→ TASK DETAILS
Please reproduce the data word for word, starting at the line that contains "Switch to the XXX tab" and ending at the end of the data, and leave the pictures out of your answer.

→ EXERCISE MATERIALS
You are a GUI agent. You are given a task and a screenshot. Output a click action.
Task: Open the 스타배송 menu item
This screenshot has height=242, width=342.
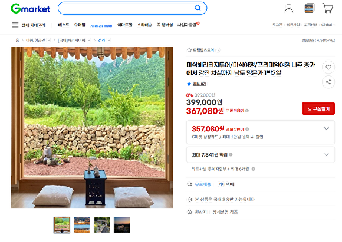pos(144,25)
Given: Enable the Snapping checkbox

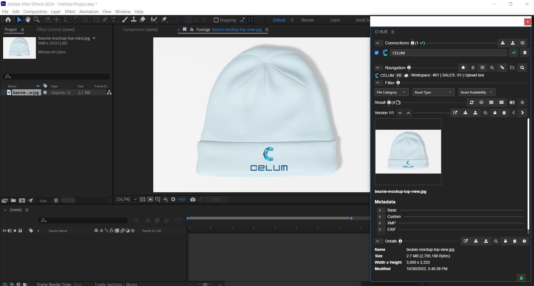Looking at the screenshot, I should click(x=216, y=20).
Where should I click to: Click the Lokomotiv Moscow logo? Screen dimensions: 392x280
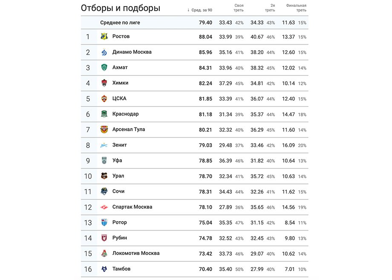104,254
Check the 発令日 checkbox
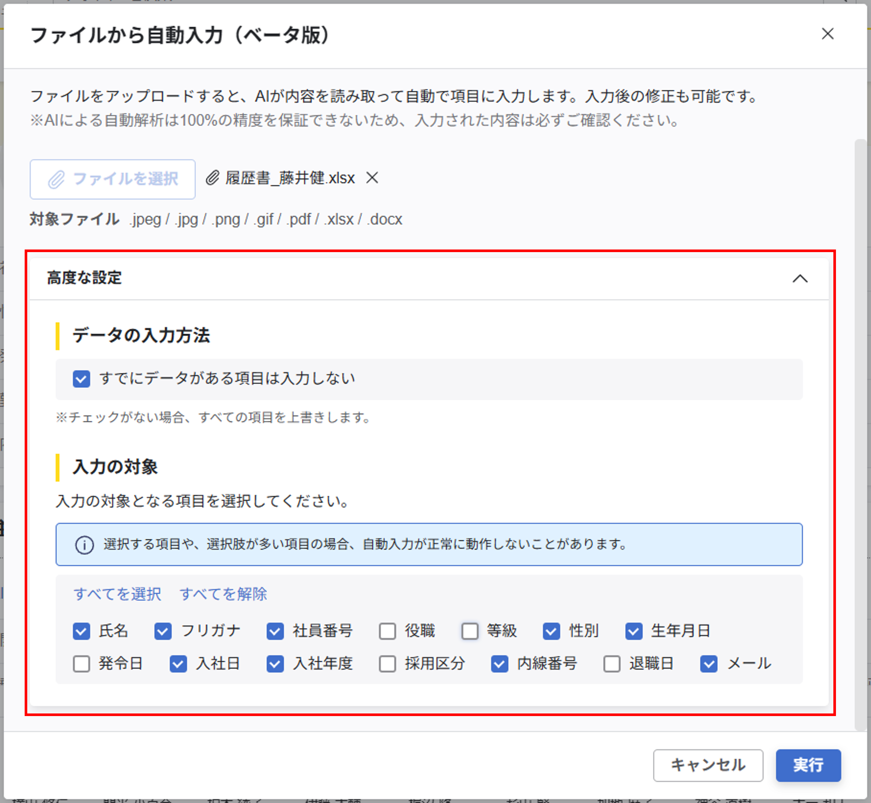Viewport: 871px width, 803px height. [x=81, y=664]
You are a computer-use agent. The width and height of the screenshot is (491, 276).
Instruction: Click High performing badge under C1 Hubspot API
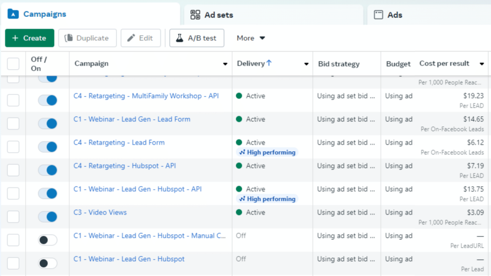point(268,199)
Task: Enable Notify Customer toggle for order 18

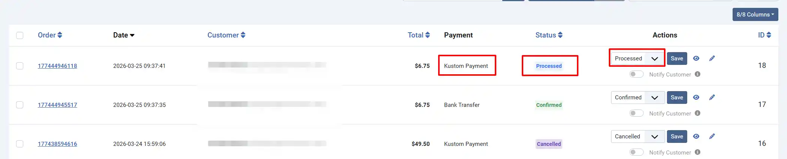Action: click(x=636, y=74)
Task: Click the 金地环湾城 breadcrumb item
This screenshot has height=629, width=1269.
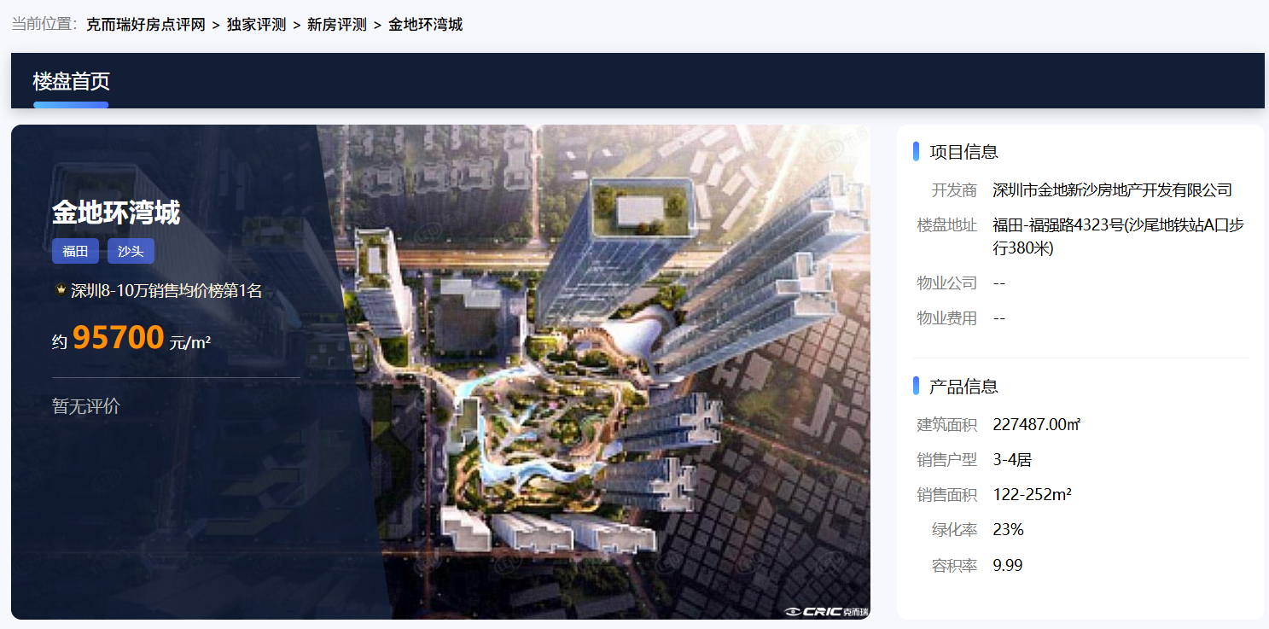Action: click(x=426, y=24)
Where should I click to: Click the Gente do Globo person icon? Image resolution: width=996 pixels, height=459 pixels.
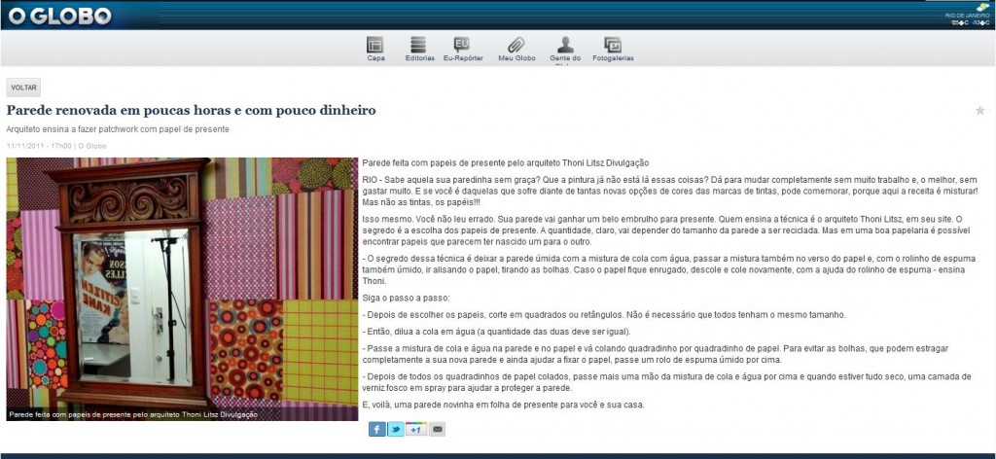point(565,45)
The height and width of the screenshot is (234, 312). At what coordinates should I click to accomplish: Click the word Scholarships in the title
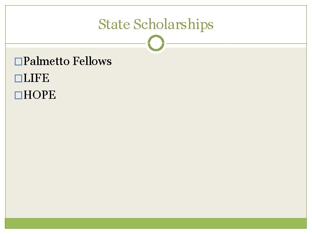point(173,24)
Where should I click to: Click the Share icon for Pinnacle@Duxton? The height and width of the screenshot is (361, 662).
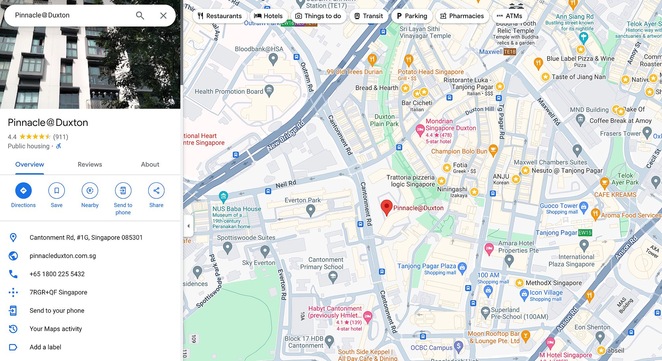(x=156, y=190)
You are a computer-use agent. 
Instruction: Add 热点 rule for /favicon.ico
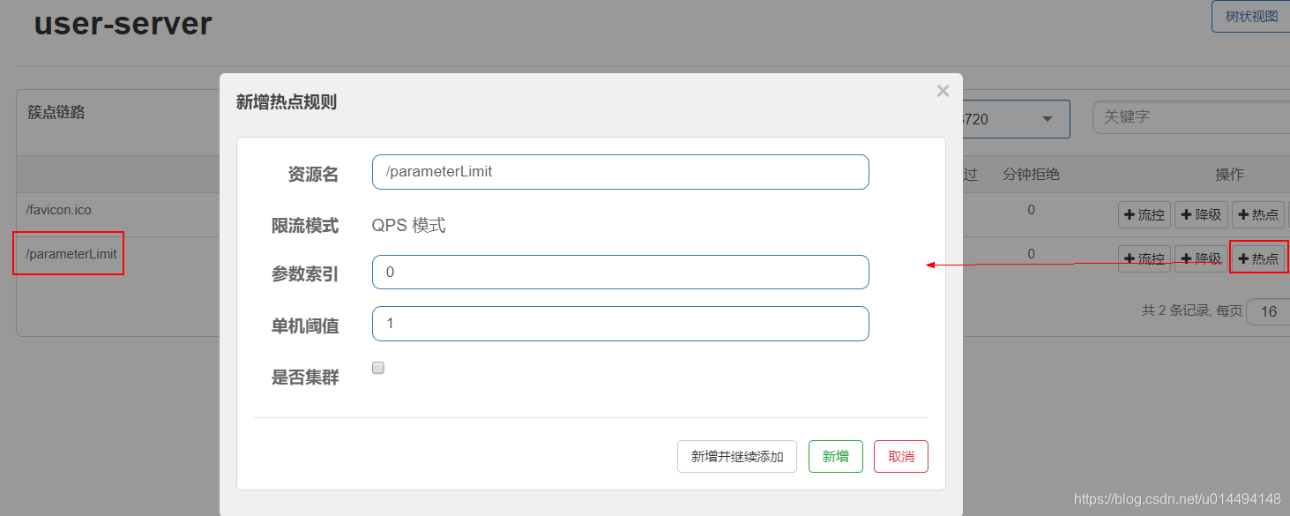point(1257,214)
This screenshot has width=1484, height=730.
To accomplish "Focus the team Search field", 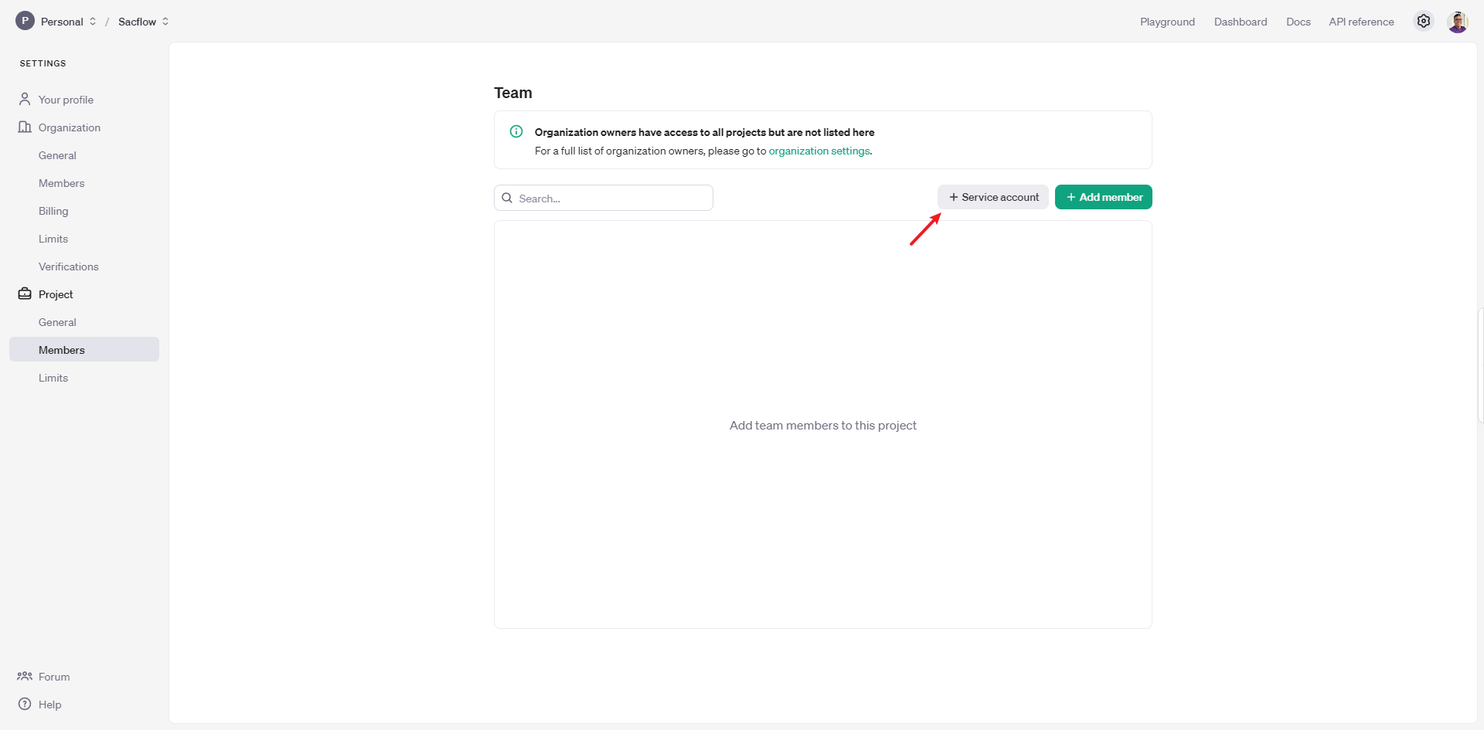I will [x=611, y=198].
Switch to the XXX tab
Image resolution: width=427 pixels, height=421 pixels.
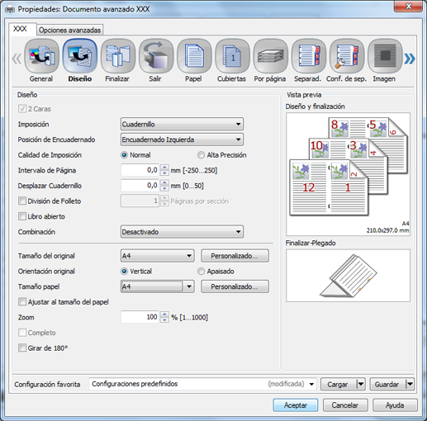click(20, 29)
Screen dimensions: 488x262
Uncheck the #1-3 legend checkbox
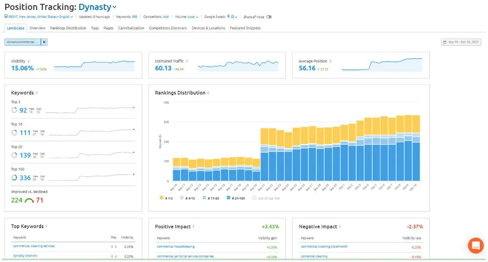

→ EXERCISE RESPONSE
Switch to the XXX tab
Image resolution: width=427 pixels, height=421 pixels.
click(20, 29)
Screen dimensions: 488x262
Uncheck the #1-3 legend checkbox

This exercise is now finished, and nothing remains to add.